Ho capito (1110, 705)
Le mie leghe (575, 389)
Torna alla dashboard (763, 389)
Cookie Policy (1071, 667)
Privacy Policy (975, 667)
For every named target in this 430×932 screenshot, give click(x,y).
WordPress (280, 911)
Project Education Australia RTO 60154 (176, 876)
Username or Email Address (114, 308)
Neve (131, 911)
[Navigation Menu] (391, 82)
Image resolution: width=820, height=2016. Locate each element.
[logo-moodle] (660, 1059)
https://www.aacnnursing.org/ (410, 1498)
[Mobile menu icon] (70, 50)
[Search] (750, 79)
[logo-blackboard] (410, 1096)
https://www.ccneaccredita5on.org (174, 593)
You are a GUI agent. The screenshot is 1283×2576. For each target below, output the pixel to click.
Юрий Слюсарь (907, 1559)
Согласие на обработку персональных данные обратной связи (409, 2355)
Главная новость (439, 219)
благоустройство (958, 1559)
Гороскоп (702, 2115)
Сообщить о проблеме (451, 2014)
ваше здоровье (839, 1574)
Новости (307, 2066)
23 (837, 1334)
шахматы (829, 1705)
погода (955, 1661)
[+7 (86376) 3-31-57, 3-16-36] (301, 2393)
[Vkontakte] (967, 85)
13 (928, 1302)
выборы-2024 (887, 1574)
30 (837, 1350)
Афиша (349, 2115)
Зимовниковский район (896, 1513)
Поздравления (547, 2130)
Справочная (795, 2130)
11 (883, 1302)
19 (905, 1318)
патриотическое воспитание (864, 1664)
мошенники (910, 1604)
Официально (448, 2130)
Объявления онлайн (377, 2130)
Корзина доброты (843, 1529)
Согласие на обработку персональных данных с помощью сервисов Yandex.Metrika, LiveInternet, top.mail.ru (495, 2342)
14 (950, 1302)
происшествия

☆ ☆ ☆ ☆ ☆ ☆ ☆

_TASK TO CARRY OUT_
Return each line from the material that includes the string "обработку".

_SOLUTION FOR THIS TASK_
Согласие на обработку персональных данные обратной связи (409, 2355)
Согласие на обработку персональных данных с помощью сервисов Yandex.Metrika, LiveInternet, top.mail.ru (495, 2342)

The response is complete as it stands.